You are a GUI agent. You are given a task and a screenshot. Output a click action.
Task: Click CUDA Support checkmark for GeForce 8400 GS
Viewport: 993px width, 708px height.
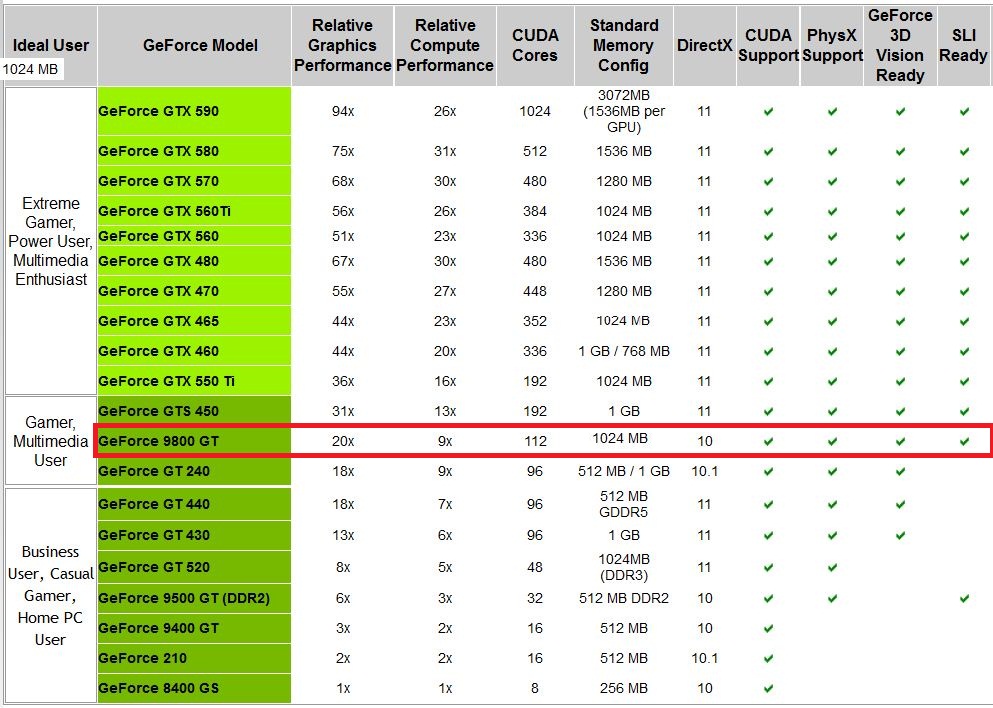(x=768, y=689)
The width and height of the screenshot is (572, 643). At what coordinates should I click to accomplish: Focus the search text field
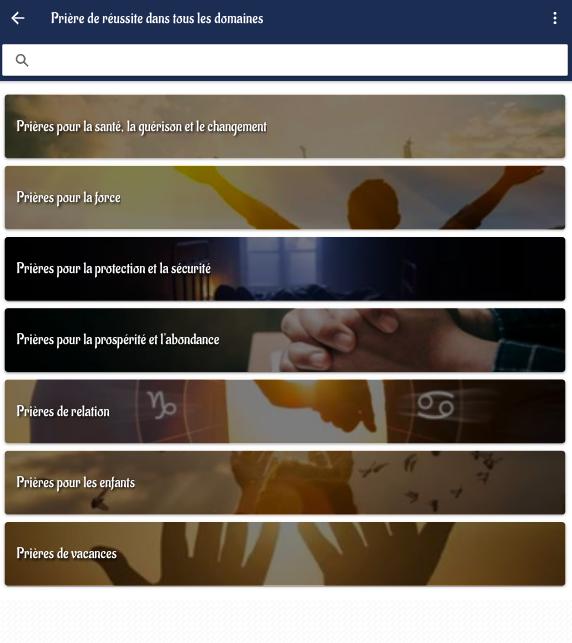(285, 60)
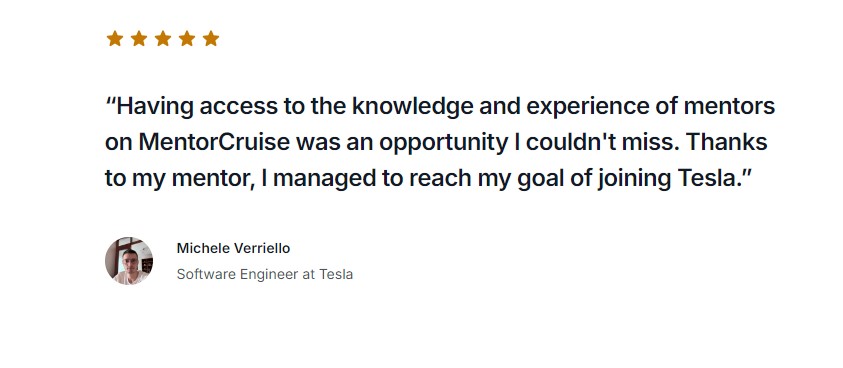Click the fifth and last rating star
Screen dimensions: 843x368
coord(211,38)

------------

Could you copy the data above exactly, leaving the pictures out?

Output below:
You are a GUI agent. You are given a task and a screenshot. Output a click action.
Task: Click CUDA Support checkmark for GeForce 8400 GS
Viewport: 993px width, 708px height.
(x=768, y=689)
The width and height of the screenshot is (572, 643). At what coordinates should I click to accomplish: Focus the search text field
(285, 60)
Click the fifth and last rating star
Screen dimensions: 843x368
coord(211,38)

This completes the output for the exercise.